新型コロナウイルス緊急事態宣言や、変異ウイルスや、オリパラ組織委員会長の女性蔑視発言、会長辞任、後継決め迷走、菅総理の息子問題や自殺者2万人越えなど冷え冷えする社会環境下、日経平均株価があれよあれよと言う間になんと30年ぶりに3万円を超えてしまった。
(筑前、386号線、松延池上空、ミサゴが獲物を探索旋回中)
要するに全世界がコロナパンデミック下で救済予算や経済対策予算を財政状態おかまいなしにどんどん出すものだから札束が全世界でばらまかれた。わが日本でも昨年国民ひとりひとりに10万円給付されたが8割がたは貯蓄にまわったらしい(私は全部使ってしまったが)。高額所得者へも一律給付だから金もちは金が余って仕方ない。その金が株式投資に回ってきたというわけ。なにも森村誠一ミステリーというわけではない。
今年もコロナ禍から完全脱出できる保証はないしオリパラが中止にでもなったら日本経済のダメージは大きかろうし、ますます対策予算が拡大する。ということで日経平均も35000円のさらなる大台越もあるやもしれないというわけだ。いやはや実態乖離でカネが金をうむ金融資本主義の再拡大だ。といっても私の塩漬株はいまだ含み損を抱えておりどうしようもない。いやはや2021年、どうなってゆくことやら?
なんとなく時間つぶしに「森村誠一の写真俳句のすすめ」という本が書棚にあったのでひっぱりだして読んでみた。氏いわく、あらゆる創作ジャンルにおいて受け取り手がいないと創作物は存在しえない。文芸には読者、絵画には鑑賞者、演劇には観客が表現者の存在価値を決める。しかい受け取り手が感動したからといって簡単には創作家にはなれない。しかし俳句の世界はだれでも5、7、5音をよむことで作家になれる。
- - - - -
> _解答すべき問題_:
a: 株価と写真俳句をめぐる随筆について、次の問いにそれぞれ答えてください。
(i) 日経平均株価は何年ぶりに3万円を超えたと述べられていますか。
(ii) 昨年、国民一人ひとりに給付された金額はいくらですか。
(iii) 時間つぶしに書棚から取り出して読んだ本の題名は何ですか。
b: 株価と写真俳句をめぐる随筆の続きを、最後の文の後から書き継いでください。

[データソースから取得した一覧]
- - - - -
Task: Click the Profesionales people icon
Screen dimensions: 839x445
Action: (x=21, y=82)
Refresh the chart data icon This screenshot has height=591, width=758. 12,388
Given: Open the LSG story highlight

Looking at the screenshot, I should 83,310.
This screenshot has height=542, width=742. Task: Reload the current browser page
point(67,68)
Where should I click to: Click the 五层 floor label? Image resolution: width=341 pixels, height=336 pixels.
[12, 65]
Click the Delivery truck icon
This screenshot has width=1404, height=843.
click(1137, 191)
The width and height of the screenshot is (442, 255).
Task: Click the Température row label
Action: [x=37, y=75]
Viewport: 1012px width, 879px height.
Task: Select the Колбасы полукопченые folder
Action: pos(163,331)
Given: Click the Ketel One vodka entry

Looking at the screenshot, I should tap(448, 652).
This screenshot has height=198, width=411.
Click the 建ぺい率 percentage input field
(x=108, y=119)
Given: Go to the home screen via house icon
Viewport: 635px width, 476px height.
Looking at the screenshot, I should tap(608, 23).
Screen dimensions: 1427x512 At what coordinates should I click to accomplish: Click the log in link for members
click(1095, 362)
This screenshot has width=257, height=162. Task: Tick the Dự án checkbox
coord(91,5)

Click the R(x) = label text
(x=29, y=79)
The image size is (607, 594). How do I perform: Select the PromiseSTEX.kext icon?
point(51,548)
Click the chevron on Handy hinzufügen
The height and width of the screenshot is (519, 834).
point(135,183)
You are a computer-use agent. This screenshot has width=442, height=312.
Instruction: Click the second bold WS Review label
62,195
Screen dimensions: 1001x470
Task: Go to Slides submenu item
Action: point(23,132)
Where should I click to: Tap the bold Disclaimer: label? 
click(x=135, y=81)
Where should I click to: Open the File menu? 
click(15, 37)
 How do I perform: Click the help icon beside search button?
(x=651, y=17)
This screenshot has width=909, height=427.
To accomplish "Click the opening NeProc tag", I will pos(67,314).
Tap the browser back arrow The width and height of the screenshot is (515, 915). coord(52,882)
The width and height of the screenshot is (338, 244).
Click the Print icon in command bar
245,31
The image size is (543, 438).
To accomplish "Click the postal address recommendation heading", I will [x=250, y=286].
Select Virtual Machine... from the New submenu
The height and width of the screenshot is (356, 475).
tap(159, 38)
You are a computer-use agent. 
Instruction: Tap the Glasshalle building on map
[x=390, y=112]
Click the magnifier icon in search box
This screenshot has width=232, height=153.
- - - - -
> _演習の結果_:
a:
(i) 30年ぶりです。
(ii) 10万円です。
(iii) 「森村誠一の写真俳句のすすめ」です。

b:
俳句は作者の生きている作品宇宙を17文字に凝縮できる芸。凝縮能力により秀句と凡句の差は著しい。しかし名人と言えども死屍累々たる凡句のうえにわずかな秀句が輝いているだけである。秀句をものにするために必要なのは言葉の抽象化の訓練であるという。心に感じた世界、苦境を17文字に置き換える抽象の階段を登る訓練を毎日せよという。たとえば空を染める残照をみて、「赤い夕陽に染められている」と表現するのでは浅い。屈辱に胸をえぐられている人の心理に託して「心の奥から流れ出した血によって染められているような夕映え」とでも表現できれば句境となる・・というわけ。それをさらに煮詰めてゆくのが俳句の芸である。夕日を光のかけらとみる。
暮れ残る光の破片胸にあり
なるほどベストセラー作家の真髄はこういうところにあるのだと感じ入り、久しぶりに図書館に行き、森村誠一ミステリーを借りてきた。江戸川乱歩賞を受賞した「高層の死角」、日本推理小説作家協会賞をとった「腐食の構造」、そして「終着駅」の3冊を借りてきて読んだ。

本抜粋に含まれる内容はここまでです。